【F1】英専門メディアが角田裕毅を「今季株を上げたドライバー」に選出! 2年目の進化に注目度上昇「同僚ガスリーを時に上回る」

【F1】英専門メディアが角田裕毅を「今季株を上げたドライバー」に選出! 2年目の進化に注目度上昇「同僚ガスリーを時に上回る」

アルファタウリのドライバーを務める角田。今季は各国メディアも彼の成長を認めている。(C) Getty Images

2022年F1世界選手権はここまで5戦が終わり、様々なレースが見られたのと同じように、各ドライバーもそれぞれ異なるパフォーマンスを発揮し、その中で明暗も分かれることとなった。

 まだ序盤戦の途中ではあるが、英国のモータースポーツ専門サイト『THE RACE』が「2022年に株を上げたドライバー、下げたドライバー」と題した記事で、良い意味でも悪い意味でも“目立った”メンバーを選定している。
  ここで、「株を上げたドライバー」として名前が挙がったのは、「ここまで7度の世界王者よりも安定した仕事をしている」ジョージ・ラッセル(メルセデス)、「素晴らしい仕事でウィリアムズをリードしている」アレクサンダー・アルボン、「アルファロメオで新しいチームを作り上げることを楽しんでいる」ヴァルテリ・ボッタス、そしてアルファタウリの角田裕毅だ。

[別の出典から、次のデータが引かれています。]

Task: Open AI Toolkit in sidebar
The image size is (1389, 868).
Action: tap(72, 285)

 F1ドライバーとしての2年目、開幕戦バーレーン・グランプリで8位入賞を飾り、車が安定しない状況で苦労を味わいながらも、イモラでの第4戦目では予選での失敗をスプリント、決勝で見事にリカバーし、内容的にも充実したレースを展開した末に今季自己最高の成績(7位)を挙げて、各国のメディアから称賛された日本人ドライバーに対し、同メディアは以下のように綴っている。

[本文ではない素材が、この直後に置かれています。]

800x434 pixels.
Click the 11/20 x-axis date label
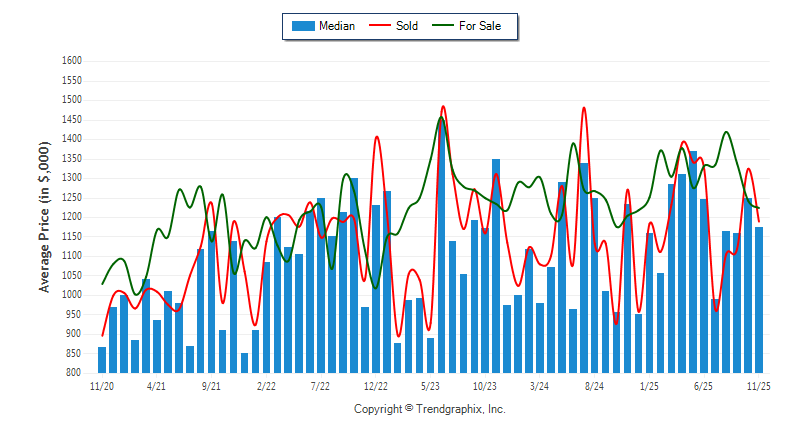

「チームメイトを4ポイント上回っているのは、ピエール・ガスリーにここまで多くのアクシデントが起こったことを考慮する必要があるが、それでも過去5戦における角田のパフォーマンスのベースラインは昨季よりも上がり、フランス人ドライバーに近づいている。フリー走行、予選でチームメイトに肉迫し、時に上回り、レースでは厳しい状況でも持ち堪えている」

「彼は元々、洗練されており、その力に定評のあるドライバーと考えられていたことから、今後もまだ(完全に認められるまでに)長い道のりを歩むことになるが、2022年以降もレッドブル・グループの一員として活躍していくことへの確信は、数か月前よりも強くなっている」
  昨季、圧倒的な差を見せつけられたチームメイトとの比較で、その成長ぶりが認められている角田。直近のマイアミGPでは、予選で今季自己最高の7番手という期待大の結果を残すも、レースではペース不足でフラストレーションの溜まる展開から12位フィニッシュとなったものの、それでも同メディアは変わらないという。
  今週末はスペインGP。昨季はF1で初めてマシントラブルによるリタイヤを喫したコースで、再びその成長ぶりを見る者に印象付けるようなドライビングを披露し、イモラ同様に好対照な結果を出せるかが、非常に楽しみであり、また興味深い。

 なお、同メディアの記事の「株を下げたドライバー」には、最強マシンを有しながらもミスが多く、同僚シャルル・ルクレールとの差が広がりつつあるカルロス・サインツ(フェラーリ)、F1に復帰したばかりのベテラン、ケビン・マグヌッセンに差を見せつけられているミック・シューマッハー(ハース)、今季も安定せず、しばしば下位に沈んでいるダニエル・リカルド(マクラーレン)、そしてクラッシュも多く、最もパフォーマンスが劣っているニコラス・ラティフィ(ウィリアムズ)が選定されている。